Rhodes took his time to answer, and then he said, “Ruby, I’ll he’p you any way I can, short of meeting Hank Cobb gun-to-gun in the street. And there’s Will Granger the blacksmith. Like me, Cobb leaves him alone, though he pays him to shackle prisoners. Will is a strong man who hates what this town has become. He just might throw in with us.”
“Can you bring him here, Matt?” Ruby said.
Thunder rumbled overhead and rain slanted across the open door of the livery.
Rhodes nodded. “You stay here. I’ll go talk with Will.”
Lightning filled the stable with shimmering light and then thunder banged again. The horses whinnied and kicked at their stalls.
Rhodes took a yellow slicker from a hook and shrugged into it.

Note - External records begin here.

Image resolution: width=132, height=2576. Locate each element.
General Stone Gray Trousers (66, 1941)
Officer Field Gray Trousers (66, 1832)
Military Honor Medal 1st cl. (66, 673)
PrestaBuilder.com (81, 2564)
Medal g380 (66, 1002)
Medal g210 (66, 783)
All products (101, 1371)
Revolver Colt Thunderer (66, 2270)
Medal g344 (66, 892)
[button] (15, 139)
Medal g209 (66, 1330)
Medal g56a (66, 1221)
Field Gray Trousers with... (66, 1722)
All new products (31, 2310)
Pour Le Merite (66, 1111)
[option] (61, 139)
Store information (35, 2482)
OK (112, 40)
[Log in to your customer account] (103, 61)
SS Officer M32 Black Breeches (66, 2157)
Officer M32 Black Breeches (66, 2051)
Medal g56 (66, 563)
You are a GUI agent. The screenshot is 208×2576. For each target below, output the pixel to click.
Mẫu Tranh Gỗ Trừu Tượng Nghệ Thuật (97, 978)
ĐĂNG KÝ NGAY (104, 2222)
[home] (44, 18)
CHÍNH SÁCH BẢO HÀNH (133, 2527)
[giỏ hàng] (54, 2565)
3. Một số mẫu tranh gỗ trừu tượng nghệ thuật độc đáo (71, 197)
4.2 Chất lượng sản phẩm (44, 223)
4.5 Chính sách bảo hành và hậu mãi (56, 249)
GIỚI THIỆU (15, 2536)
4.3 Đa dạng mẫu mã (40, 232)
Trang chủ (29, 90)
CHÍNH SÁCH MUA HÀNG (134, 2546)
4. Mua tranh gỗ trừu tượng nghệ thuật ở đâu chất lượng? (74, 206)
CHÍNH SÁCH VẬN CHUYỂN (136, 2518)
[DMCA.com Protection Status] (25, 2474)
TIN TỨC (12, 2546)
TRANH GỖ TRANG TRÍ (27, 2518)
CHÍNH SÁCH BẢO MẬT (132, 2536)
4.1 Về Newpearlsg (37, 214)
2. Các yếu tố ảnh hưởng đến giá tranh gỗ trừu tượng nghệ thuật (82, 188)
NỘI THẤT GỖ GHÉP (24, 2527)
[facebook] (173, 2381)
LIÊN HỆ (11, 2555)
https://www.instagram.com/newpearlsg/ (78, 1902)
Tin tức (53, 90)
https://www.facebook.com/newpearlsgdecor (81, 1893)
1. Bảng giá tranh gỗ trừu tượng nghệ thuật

“I can’t give any guarantees,” he said, picking up his rifle. “If Will says no, then there’s an end to it as far as I’m concerned.”
He stepped to the door and turned his head, his eyes searching the ridge.
“Cobb’s up there, keeping the folks at work,” he said.
The old man stepped into the street then stopped as lightning flashed, followed almost immediately by a roar of thunder.
“These summer storms can kill folks,” Rhodes said, water sluicing off the brim of his hat. “It must be hell up there on the ridge.”